Largest aquifer fed freshwater spring in the Mojave Desert

Bonanza Spring is the largest fresh water spring system in the Mojave Desert. The spring is within the boundaries of the Bonanza Springs Wildlife Area managed by the Bureau of Land Management. It is located in San Bernardino County approximately 50 miles due west from Needles, California, and a couple miles north of Route 66 near Essex, California. It is not to be confused with Bonanza Springs in Lake County, California.

==Description==
Bonanza Spring is the largest spring in the Mojave Desert, it is located in the foothills of the Clipper Mountains. The spring is surrounded by vegetation including mesquite, cottonwood trees, and cattails. The shallow water of the pool supports catfish and bluegills.

A now abandoned Santa Fe Railroad stop called Danby (now a ghost town) refilled its water tanks from a pipeline from the spring for its steam engines.

The spring waters stretch for a half mile and provide habitat for frogs and toads. The Bonanza Spring wetlands are the largest within a 1000 sqmi area. The spring discharges approximately 10 USgal per minute and is rated as a fifth- or sixth-magnitude spring.

==Environmental issues==
Pumping by the development company Cadiz Water Project Inc. could potentially dry up the springs as the operation extracts approximately 16.3 billion gallons (50,000 acre feet) annually for 50 years.
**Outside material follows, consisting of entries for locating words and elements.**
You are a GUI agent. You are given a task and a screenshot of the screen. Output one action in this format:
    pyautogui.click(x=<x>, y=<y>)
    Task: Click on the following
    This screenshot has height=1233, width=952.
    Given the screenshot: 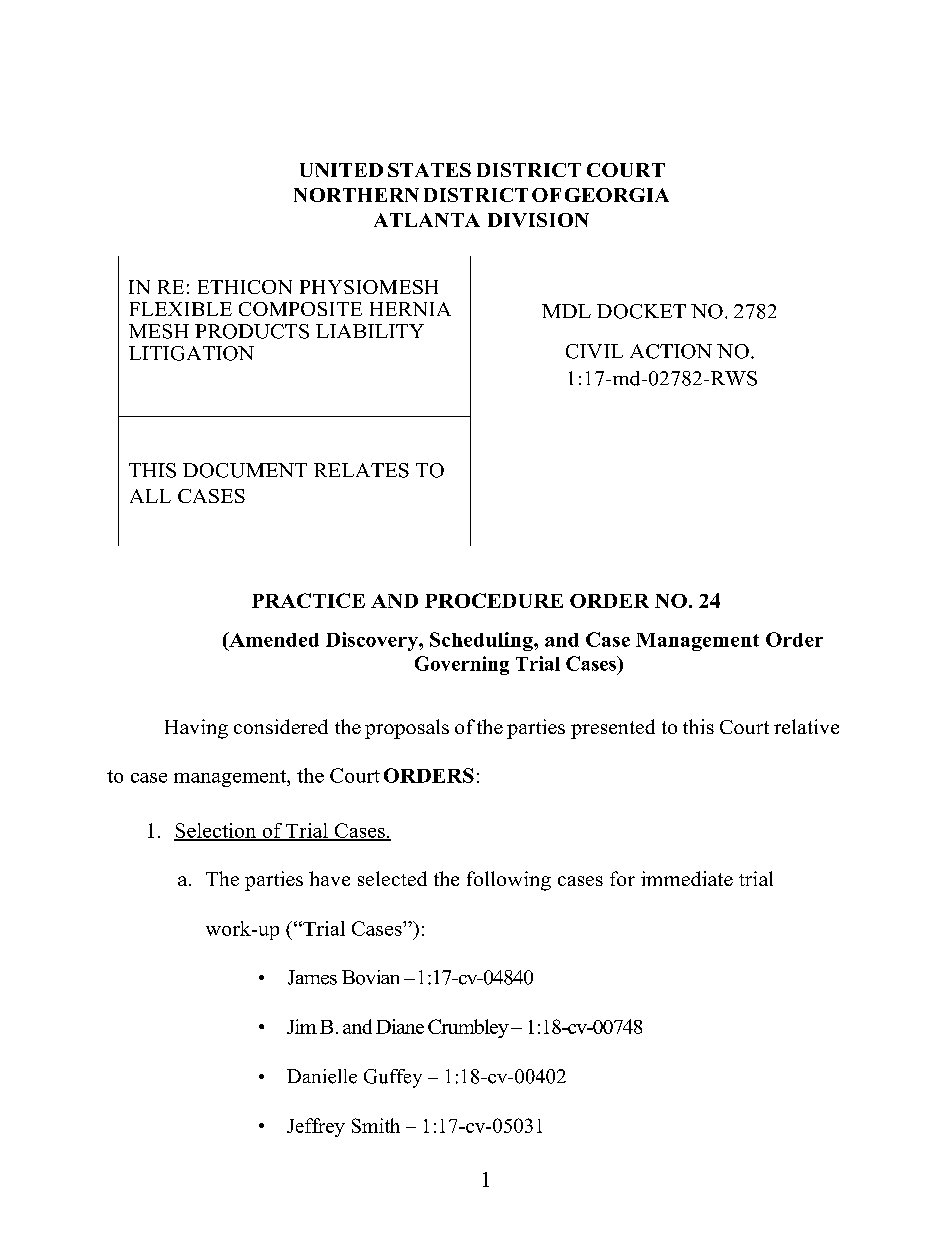 What is the action you would take?
    pyautogui.click(x=509, y=881)
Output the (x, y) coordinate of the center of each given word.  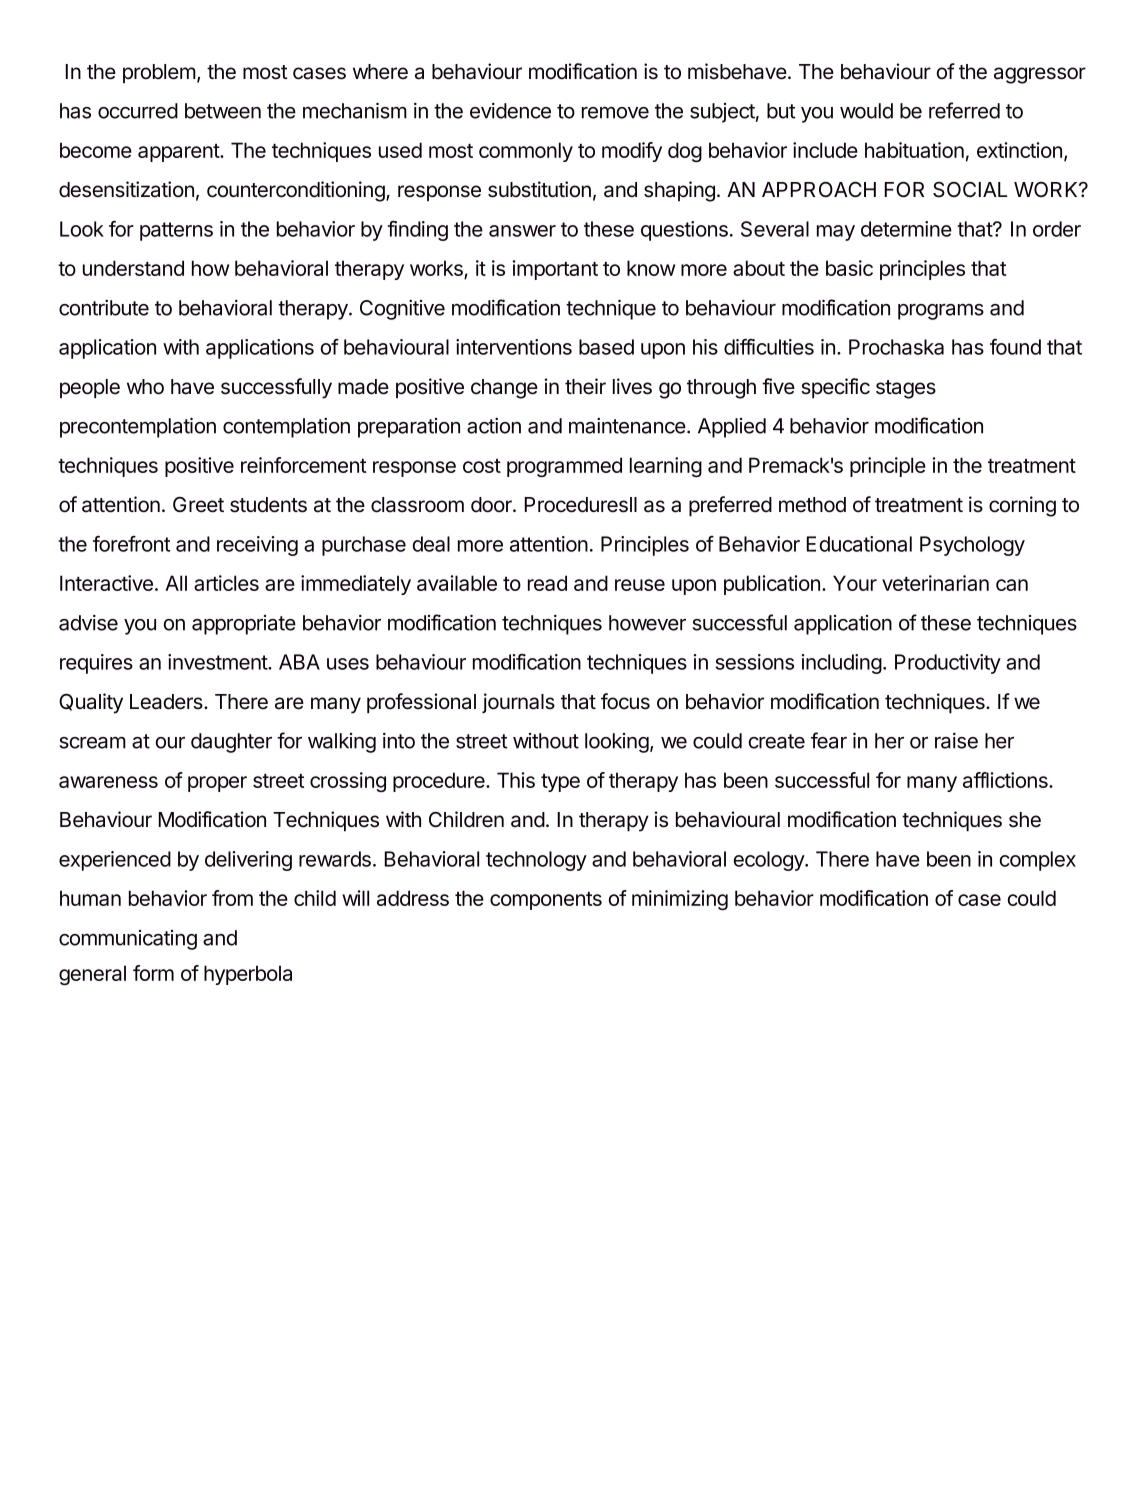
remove (615, 113)
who (145, 387)
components (546, 901)
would (866, 111)
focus (625, 701)
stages (906, 389)
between (223, 111)
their (585, 386)
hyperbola (248, 975)
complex (1038, 861)
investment (218, 662)
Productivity (948, 664)
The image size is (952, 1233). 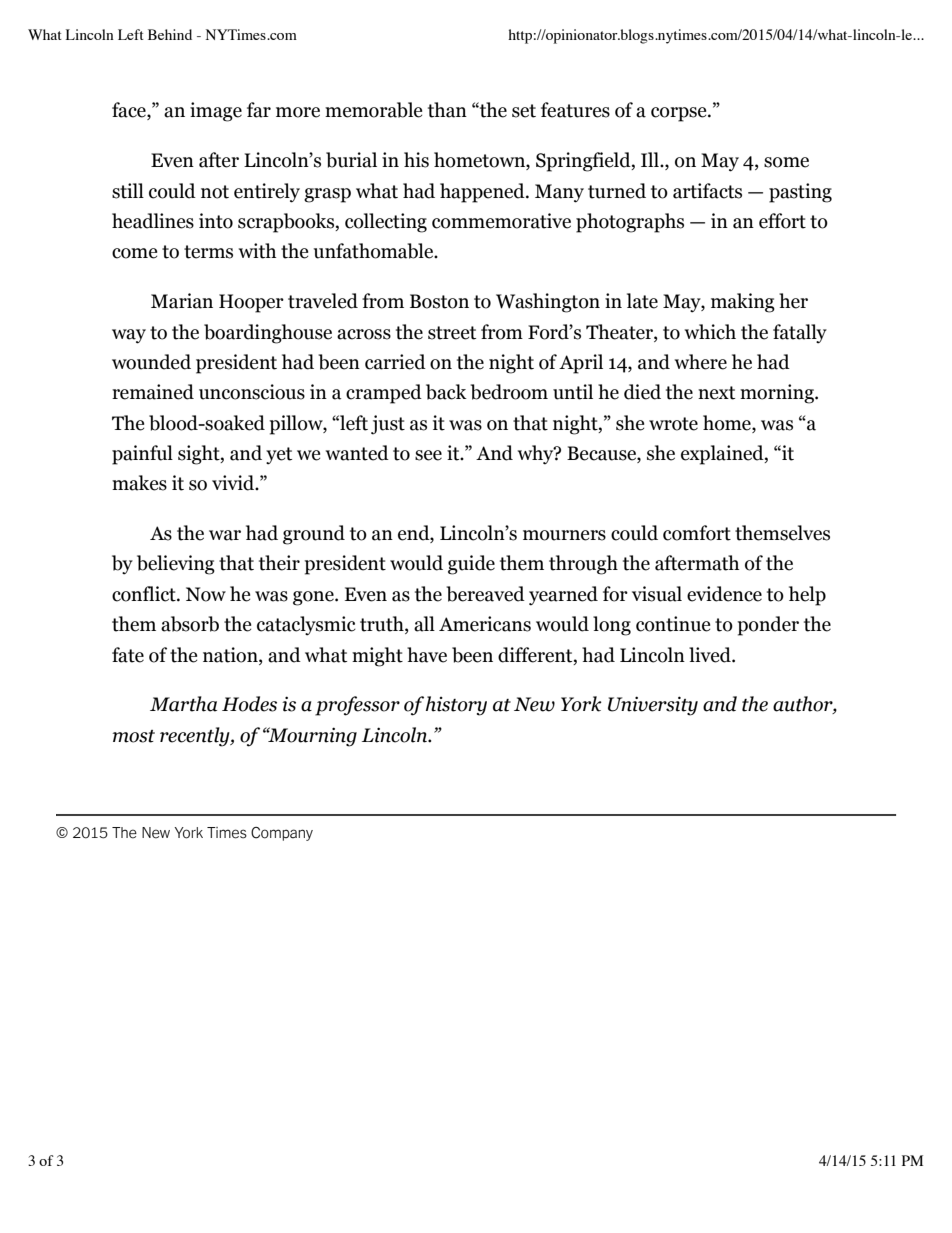 I want to click on Boston, so click(x=439, y=301).
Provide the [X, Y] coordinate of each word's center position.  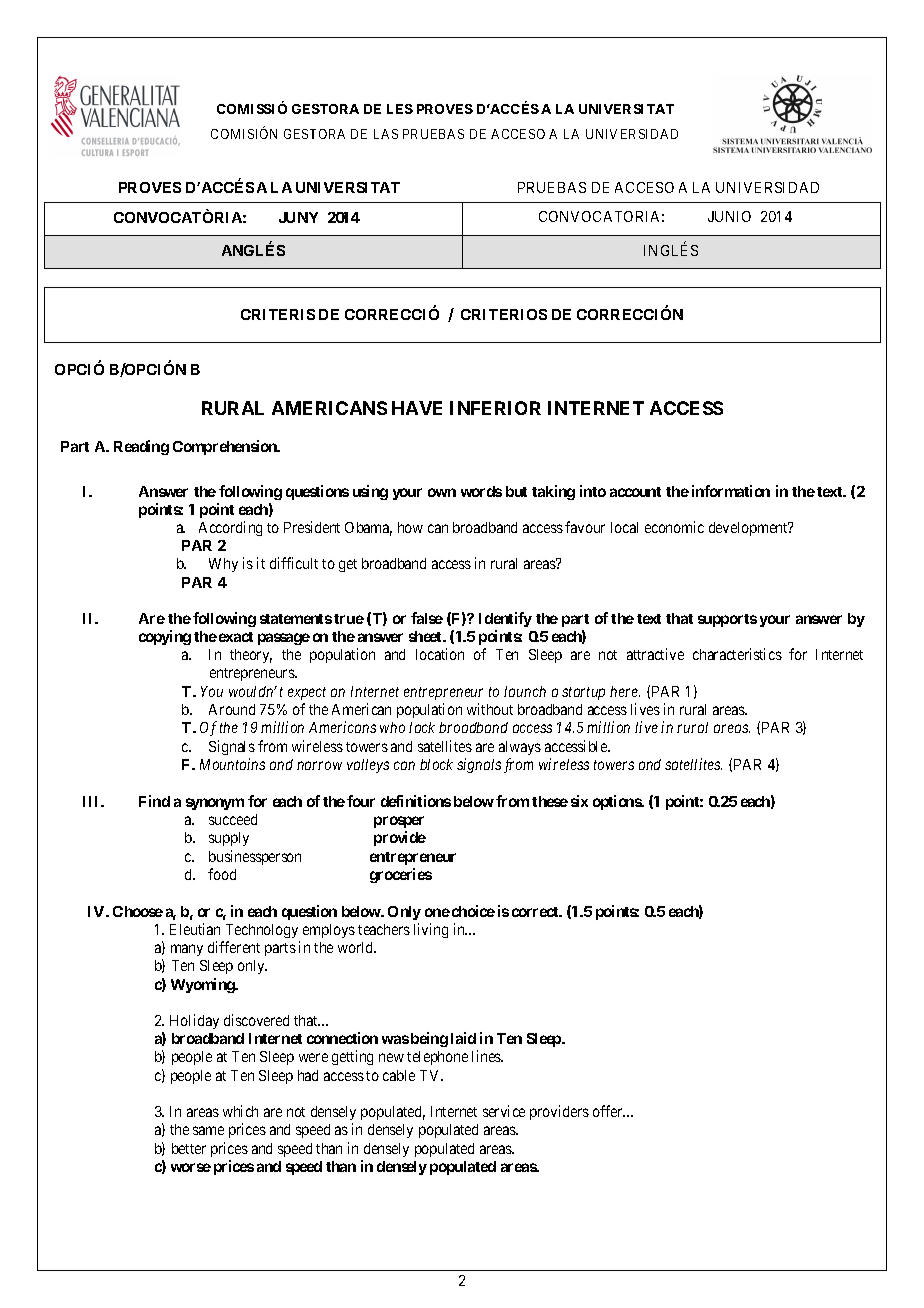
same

The company maintains that the water pumping will not have an effect on the springs, however environmental groups differ with their findings. Independent peer review of the environmental studies that have suggested a connection of Bonanza Spring with Cadiz pumping, however, have noted potentially serious flaws and inconsistencies in those studies.

Indigenous peoples living in the area along with leadership from the Native American Land Conservancy have reported that nearby springs in the area near Old Woman Mountains have dried up since the Cadiz company began agricultural pumping. The Victor Valley Daily News has reported that "the lives and cultures of desert peoples — the Chemehuevi, the Mojave, the Cahuilla, the Serrano, and many others — became inextricably intertwined with the survival of desert springs. Desert tribes have spoken up strongly in opposition to Cadiz, as has the Native American Land Conservancy, due to the threat Cadiz poses to our living cultures." In 2020, the Three Valleys Municipal Water District voted to proceed with an in-depth study of the possible environmental impacts of the Cadiz Water Project on the springs.